Abstract
Silver nanoparticles (nAg) are known to evoke reactive oxygen species (ROS) generation and consequent cell damage. The transcription factor NF-E2-related factor 2 (NRF2) controls both the basal and inducible expression of multiple antioxidant genes. This study was aimed to investigate the role of NRF2 in nAg-induced renal epithelial cell damage. nAg treatment intensified DNA damage and G2/M cell cycle arrest by nAg in NRF2 knockdown HK-2 (NRF2i) compared with the control cells. As a signaling mechanism associated with nAg-mediated growth arrest, the levels of phospho-CDC25C and phospho-CDC2 were significantly increased in NRF2i.
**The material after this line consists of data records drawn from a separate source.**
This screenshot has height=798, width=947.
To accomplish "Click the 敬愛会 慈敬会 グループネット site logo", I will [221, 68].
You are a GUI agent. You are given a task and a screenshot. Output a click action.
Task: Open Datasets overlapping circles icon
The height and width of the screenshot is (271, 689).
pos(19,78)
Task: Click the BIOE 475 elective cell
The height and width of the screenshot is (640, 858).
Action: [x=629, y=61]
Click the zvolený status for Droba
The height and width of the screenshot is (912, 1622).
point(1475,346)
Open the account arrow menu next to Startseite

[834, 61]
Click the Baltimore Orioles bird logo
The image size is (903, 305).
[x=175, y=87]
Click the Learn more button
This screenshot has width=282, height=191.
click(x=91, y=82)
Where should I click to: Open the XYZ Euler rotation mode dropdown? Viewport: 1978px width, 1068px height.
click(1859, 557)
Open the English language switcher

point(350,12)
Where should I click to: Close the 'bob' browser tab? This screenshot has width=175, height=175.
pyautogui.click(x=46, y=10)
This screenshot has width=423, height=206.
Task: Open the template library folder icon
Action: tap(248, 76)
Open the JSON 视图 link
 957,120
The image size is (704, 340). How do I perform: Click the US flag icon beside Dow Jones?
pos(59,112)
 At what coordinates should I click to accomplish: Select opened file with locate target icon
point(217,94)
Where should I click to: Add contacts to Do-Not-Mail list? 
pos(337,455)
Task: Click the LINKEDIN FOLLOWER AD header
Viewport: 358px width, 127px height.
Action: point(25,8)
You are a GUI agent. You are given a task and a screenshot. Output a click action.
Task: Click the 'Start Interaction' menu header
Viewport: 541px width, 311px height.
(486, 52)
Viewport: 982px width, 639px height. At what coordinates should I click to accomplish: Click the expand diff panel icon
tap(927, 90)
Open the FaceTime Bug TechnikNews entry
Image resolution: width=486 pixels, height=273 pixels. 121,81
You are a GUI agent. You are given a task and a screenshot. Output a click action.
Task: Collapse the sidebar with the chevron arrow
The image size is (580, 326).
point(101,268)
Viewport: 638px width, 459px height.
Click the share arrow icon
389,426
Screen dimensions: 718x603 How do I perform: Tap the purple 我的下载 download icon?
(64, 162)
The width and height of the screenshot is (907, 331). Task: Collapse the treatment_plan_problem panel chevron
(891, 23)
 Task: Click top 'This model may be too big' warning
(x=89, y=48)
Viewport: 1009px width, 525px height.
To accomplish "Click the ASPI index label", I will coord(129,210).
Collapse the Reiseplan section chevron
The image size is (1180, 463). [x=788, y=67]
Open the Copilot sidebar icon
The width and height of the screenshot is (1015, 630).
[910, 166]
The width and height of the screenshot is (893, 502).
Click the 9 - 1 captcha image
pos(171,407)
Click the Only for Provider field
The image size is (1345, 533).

Target gene analysis revealed that nAg-mediated increase in γ-glutamate cysteine ligase expression is NRF2-dependent: nAg-treated NRF2i showed a reduction in glutathione (GSH) content and elevation in ROS level in comparison with the control cells. Additionally, pretreatment of N-acetylcystein in nAg-treated NRF2i alleviated ROS-mediated DNA damage and G2/M cell cycle arrest, while GSH depletion exacerbated DNA damage and cell cycle arrest in the control cells. Taken together, these results suggest that NRF2-mediated GSH increase plays a protective role in nAg-induced DNA damage and subsequent G2/M cell cycle arrest in human renal epithelial cells.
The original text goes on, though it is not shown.